Batallando con la vida

Meditaba un poco de cómo es la vida actualmente y de las cosas que suelen suceder a diario, a las que muchas veces nos les tomamos importancia o porque, como ya son rutina, simplemente las vivimos…

Sé que como jóvenes, o ya no tan joven, como es mi caso que estoy más en etapa adulta, la vida suele ser un sube y baja de emociones, retos, angustias, sentimientos que creemos que nunca los vamos a poder superar o que esos sentimientos nos superan a nosotros; sé que cuando vamos caminando por la vida nos la imaginamos de una forma muy especial y cuando vemos la realidad, nos damos cuenta que no es como nosotros la soñábamos.

¿Por qué Dios, por qué?

¿Nunca le han preguntado a Dios “Por qué”? y se quedan ahí a la espera de una respuesta que a lo mejor nunca llegó, como que utilizas un teléfono celular para querer comunicarte con Él y solo sale una voz que te dice “no fue posible enlazar la llamada…”, PERO (sí, siempre hay un “pero”) en este caso, a lo mejor, la respuesta no la estabas esperando pacientemente, si no que querías ya, ya, ¡ya! una respuesta y Dios estaba planeando algo diferente para ti y su respuesta no era en ese momento.
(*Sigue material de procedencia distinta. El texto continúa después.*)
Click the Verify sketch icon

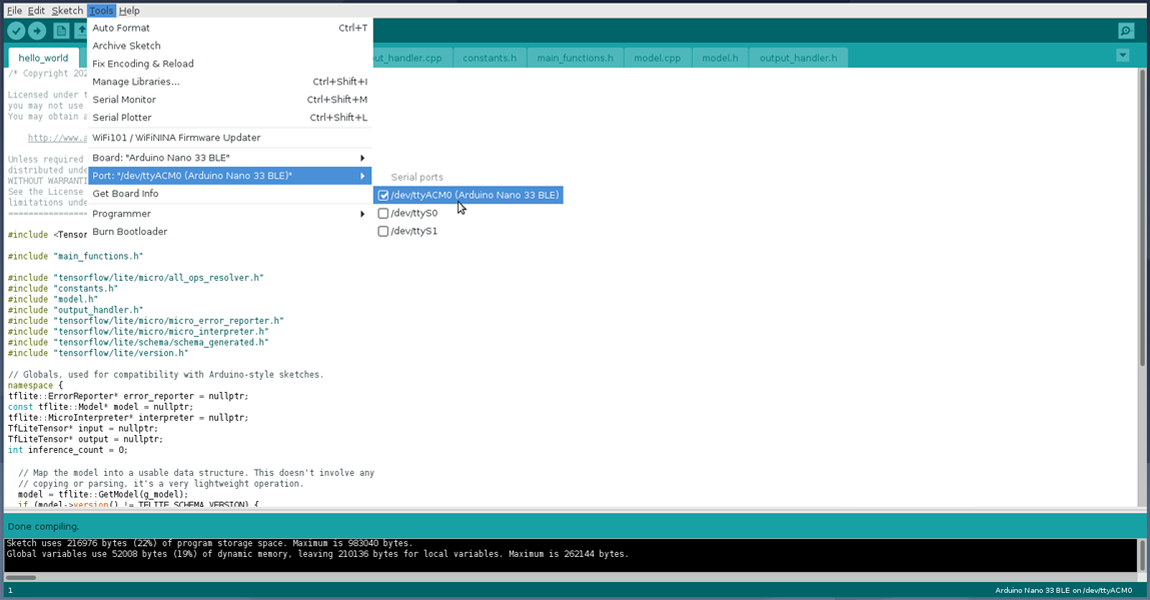coord(15,31)
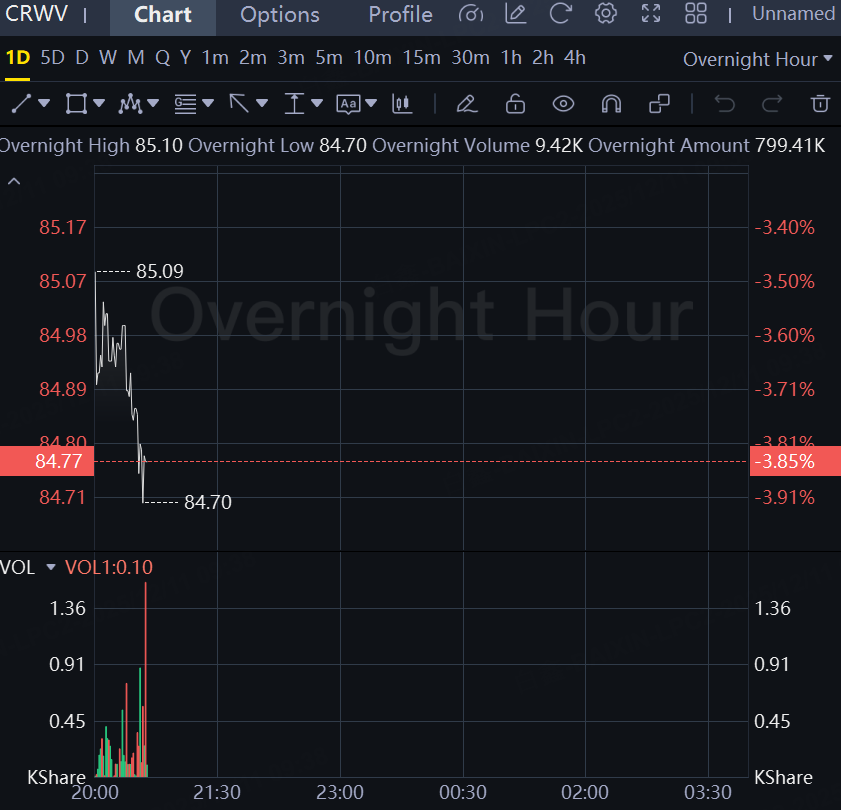The width and height of the screenshot is (841, 810).
Task: Select the trend line drawing tool
Action: pyautogui.click(x=21, y=103)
Explicar la vida es casi imposible, bien dicen por ahí que “cada cabeza es un mundo” y solo en mi país (El Salvador) habemos más de 7 millones de mundos, unos más locos que otros, y esperamos que todos puedan tener la misma forma de pensar y vivir que nosotros, es más, todo a nuestro alrededor nos quiero alienar a que pensemos de maneras propias de un comercial, de una persona famosa, de una canción, todos quieren ser los protagonistas del pensamiento de los demás.
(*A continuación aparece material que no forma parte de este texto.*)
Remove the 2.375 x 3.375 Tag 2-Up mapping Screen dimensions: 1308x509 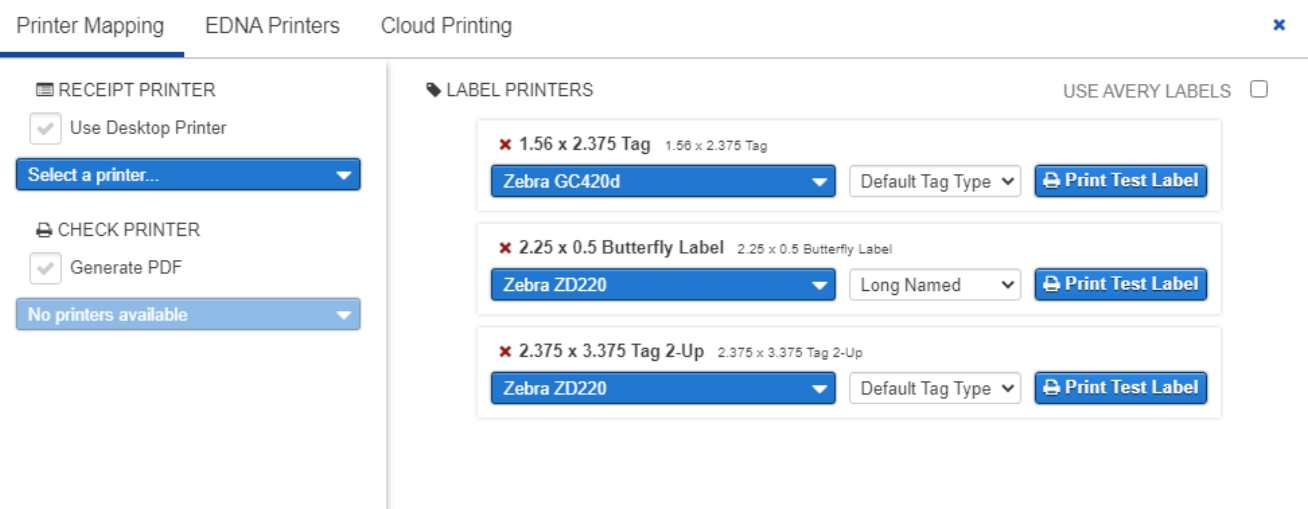pyautogui.click(x=505, y=352)
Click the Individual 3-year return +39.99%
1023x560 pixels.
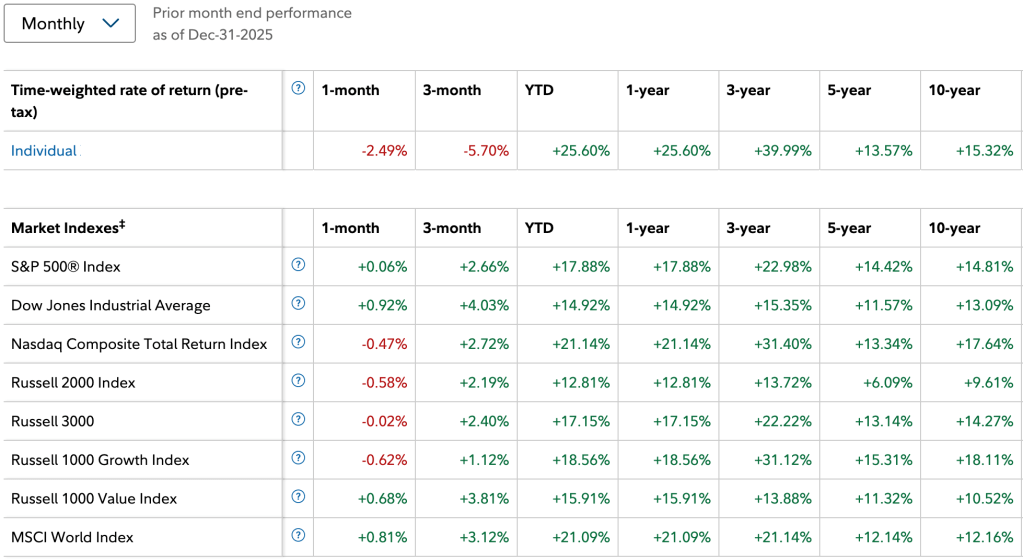pos(783,151)
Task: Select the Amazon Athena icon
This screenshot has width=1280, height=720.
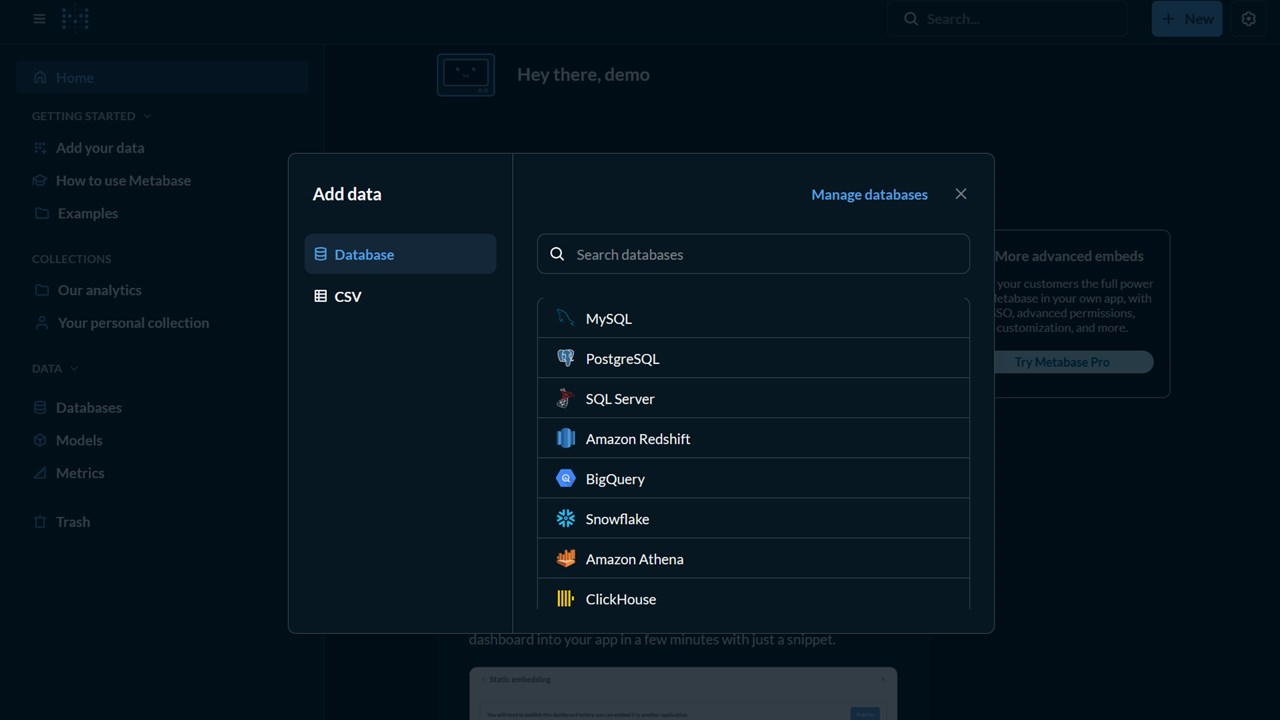Action: (566, 558)
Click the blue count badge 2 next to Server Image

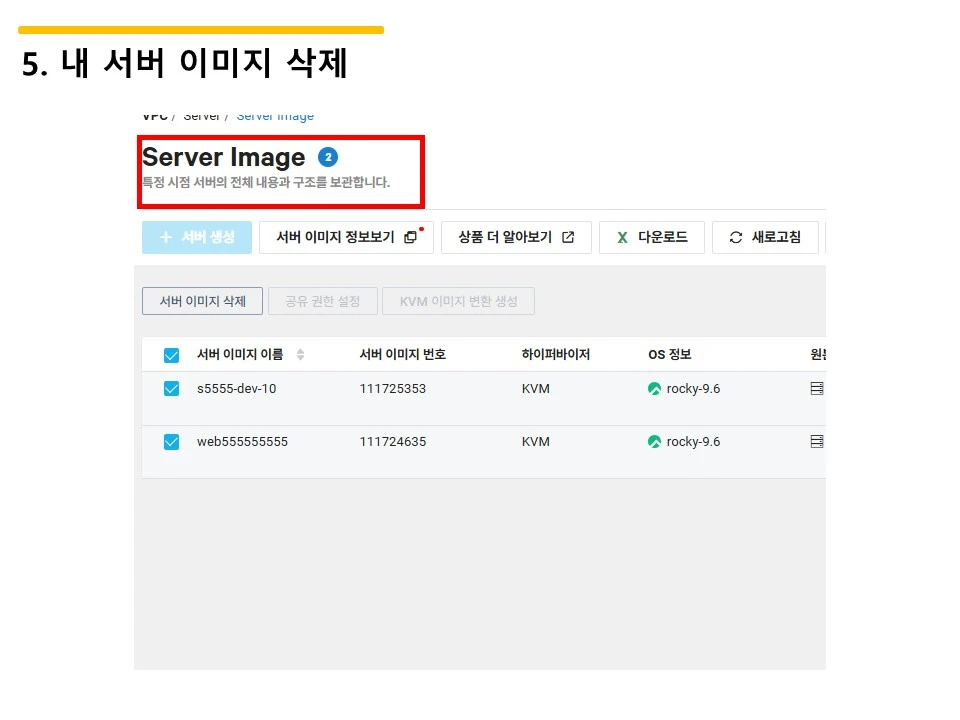328,157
Y… alguna vez has pensando cómo será el pensamiento de María, sí, de nuestra madre María, quien no se negó a Dios, quien fue obediente en todo momento y situación, quien vio crecer a Jesús, marcharse y hasta ser crucificado, ella siempre dijo “Yo soy la esclava del Señor, hágase en mi según Su palabra”, eso no era que ella fuera una mujer que no tuviera un pensamiento propio o sus ideas debían ser expuestas a gritos a todo el mundo, significa que ella fue dócil a la acción del Espíritu Santo, que ella fue obedeciendo a Dios y que siempre escuchaba antes de actuar por ella misma.
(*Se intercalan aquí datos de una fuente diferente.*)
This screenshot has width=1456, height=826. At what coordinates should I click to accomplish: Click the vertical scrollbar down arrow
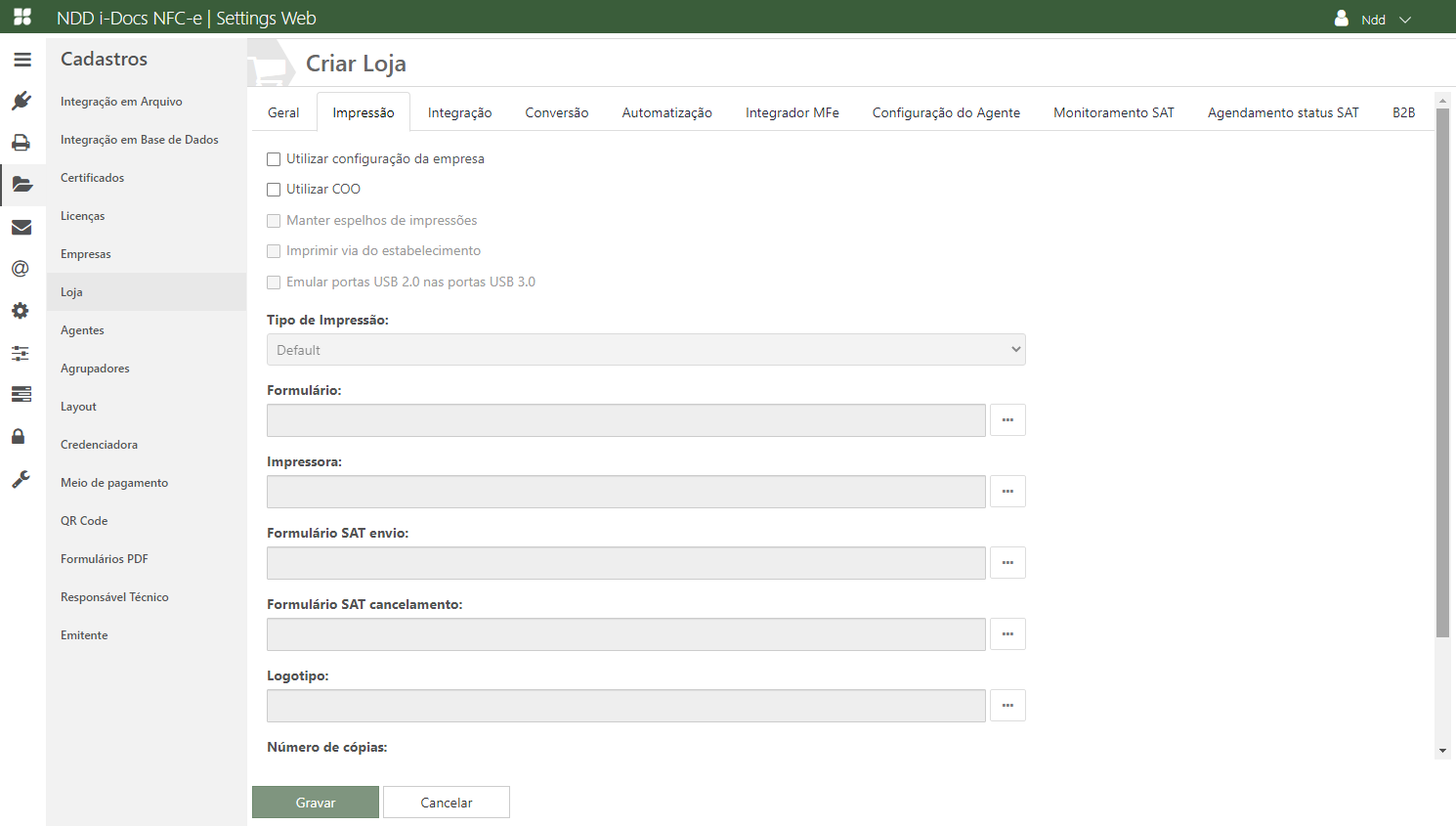(x=1442, y=751)
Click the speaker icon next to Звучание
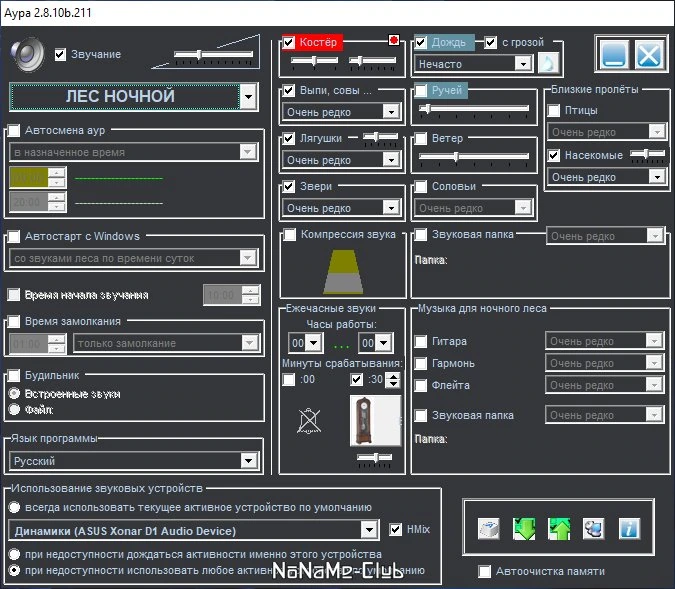Screen dimensions: 675x589 (x=28, y=55)
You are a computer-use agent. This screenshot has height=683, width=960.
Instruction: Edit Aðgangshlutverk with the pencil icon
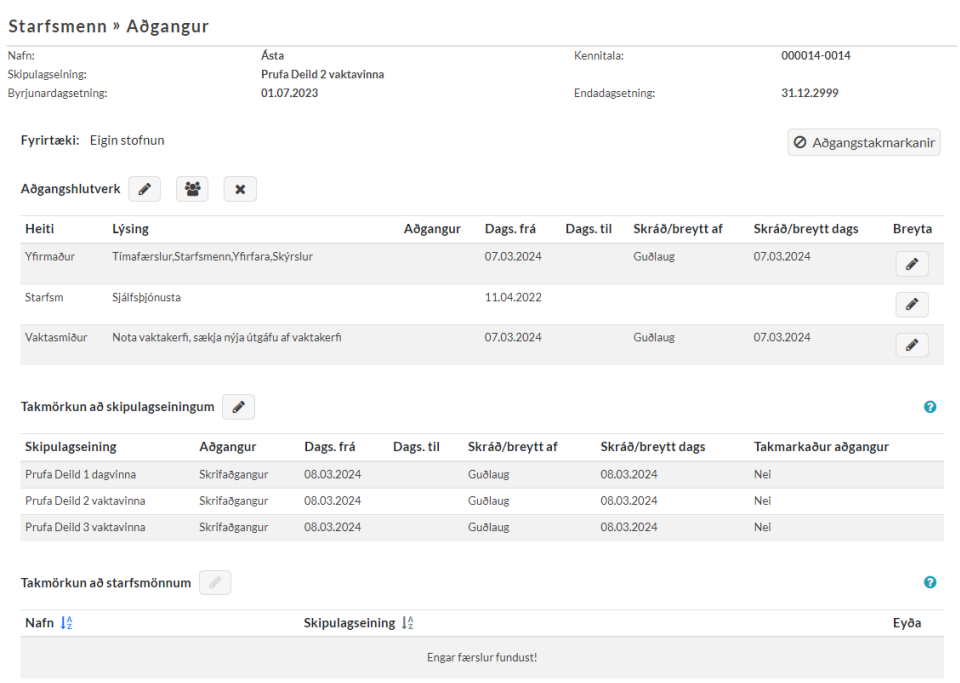(x=144, y=189)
Cuando estés batallando con la vida, es tu decisión si aprendes de esa batalla o te dejas vencer, el Señor ya te ha dado la respuesta a esa batalla y la puedes encontrar en Josué 1, 9 “Mira que te mando que te esfuerces y seas valiente; no temas ni desmayes, porque el Señor, tu Dios estará contigo en dondequiera que vayas.”